About this task: When the word "Locate" shows up in a line of the data below, copy that whole line.

*** Block opens ***

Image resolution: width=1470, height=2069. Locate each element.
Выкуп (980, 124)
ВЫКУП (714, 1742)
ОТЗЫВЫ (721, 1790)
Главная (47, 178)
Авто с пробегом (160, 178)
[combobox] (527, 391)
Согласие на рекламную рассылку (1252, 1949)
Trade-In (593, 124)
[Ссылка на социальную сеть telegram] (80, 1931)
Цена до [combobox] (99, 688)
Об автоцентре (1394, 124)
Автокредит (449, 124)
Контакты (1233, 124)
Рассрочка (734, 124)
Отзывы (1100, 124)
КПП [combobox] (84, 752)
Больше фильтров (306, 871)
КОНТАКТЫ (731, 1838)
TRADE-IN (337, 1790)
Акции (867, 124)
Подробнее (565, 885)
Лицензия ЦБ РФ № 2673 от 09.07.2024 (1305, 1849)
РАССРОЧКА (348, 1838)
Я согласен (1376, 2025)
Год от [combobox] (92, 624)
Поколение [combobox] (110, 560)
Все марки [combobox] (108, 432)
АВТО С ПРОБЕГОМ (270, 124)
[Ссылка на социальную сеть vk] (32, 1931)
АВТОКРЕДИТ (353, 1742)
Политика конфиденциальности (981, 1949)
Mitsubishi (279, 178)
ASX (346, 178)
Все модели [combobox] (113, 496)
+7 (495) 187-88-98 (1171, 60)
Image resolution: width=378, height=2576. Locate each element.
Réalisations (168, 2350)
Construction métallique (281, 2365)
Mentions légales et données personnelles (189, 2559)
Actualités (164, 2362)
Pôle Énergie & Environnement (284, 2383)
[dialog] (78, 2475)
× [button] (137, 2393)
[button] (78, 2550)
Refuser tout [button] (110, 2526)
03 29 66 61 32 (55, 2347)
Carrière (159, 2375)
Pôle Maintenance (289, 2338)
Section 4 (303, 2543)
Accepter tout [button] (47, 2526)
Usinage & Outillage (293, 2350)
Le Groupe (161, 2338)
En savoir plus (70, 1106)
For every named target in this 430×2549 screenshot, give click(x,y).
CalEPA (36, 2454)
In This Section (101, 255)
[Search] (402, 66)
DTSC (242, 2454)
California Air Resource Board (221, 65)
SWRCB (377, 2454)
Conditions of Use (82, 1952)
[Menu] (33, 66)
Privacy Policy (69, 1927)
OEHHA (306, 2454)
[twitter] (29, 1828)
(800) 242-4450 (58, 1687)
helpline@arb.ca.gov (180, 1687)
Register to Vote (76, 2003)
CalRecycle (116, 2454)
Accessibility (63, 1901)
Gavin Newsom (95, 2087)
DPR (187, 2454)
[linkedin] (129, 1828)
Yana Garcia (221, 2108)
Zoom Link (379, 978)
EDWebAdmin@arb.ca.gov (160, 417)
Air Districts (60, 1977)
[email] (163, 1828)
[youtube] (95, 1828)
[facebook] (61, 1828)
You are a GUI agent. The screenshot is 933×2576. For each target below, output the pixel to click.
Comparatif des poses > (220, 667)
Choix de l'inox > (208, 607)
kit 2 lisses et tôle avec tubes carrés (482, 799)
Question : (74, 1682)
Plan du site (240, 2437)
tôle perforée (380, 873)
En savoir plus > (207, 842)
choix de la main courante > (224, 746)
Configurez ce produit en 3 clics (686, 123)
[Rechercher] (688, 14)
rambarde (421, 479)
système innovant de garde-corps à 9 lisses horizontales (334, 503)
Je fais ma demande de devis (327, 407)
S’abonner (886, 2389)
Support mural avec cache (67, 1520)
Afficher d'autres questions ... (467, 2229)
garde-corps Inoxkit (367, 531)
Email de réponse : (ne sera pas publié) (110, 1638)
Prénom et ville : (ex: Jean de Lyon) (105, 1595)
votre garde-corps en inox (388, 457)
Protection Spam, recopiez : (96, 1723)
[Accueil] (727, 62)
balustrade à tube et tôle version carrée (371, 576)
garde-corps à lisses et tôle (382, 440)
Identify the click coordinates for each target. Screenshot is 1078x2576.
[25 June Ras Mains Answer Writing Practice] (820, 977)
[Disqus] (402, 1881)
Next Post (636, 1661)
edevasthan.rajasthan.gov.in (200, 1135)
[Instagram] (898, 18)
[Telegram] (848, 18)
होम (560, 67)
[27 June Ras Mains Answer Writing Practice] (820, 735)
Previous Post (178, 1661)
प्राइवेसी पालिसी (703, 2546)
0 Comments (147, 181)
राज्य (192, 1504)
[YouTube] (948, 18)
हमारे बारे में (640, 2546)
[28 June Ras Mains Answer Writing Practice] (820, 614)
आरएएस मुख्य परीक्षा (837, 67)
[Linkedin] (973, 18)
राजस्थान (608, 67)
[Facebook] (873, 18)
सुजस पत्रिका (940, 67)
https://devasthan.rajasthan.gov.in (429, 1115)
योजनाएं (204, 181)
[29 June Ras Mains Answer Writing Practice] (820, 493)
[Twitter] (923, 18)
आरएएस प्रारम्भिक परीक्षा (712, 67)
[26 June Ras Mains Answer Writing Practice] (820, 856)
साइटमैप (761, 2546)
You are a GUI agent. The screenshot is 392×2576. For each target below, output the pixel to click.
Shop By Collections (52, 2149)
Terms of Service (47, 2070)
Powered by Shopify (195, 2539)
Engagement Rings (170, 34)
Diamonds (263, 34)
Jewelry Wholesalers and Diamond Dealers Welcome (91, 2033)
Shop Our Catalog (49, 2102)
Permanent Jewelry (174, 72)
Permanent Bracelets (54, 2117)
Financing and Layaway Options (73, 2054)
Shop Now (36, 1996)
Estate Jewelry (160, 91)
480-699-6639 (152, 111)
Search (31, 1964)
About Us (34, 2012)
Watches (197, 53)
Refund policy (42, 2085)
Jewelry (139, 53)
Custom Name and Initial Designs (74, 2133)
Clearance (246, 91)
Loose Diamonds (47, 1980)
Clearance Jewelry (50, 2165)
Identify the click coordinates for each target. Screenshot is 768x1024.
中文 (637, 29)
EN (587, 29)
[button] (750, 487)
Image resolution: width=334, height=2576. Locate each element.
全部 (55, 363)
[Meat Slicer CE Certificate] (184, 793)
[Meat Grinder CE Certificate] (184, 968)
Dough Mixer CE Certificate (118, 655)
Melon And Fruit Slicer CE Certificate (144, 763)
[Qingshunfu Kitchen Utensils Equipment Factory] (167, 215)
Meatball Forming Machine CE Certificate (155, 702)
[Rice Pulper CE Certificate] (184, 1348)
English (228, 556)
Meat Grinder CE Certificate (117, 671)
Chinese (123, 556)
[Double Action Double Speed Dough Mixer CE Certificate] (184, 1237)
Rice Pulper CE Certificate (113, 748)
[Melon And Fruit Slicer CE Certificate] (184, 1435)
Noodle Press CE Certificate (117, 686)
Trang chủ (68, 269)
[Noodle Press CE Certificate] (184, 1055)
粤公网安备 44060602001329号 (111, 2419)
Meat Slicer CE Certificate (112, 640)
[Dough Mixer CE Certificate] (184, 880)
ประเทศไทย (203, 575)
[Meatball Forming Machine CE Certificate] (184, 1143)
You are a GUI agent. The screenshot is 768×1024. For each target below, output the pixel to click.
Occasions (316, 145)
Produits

*** Block closes ***

Answer box:
Image resolution: width=1470, height=2069. Locate each element.
Image resolution: width=378, height=2576. Locate each element.
Image resolution: width=334, height=2576. Locate each element.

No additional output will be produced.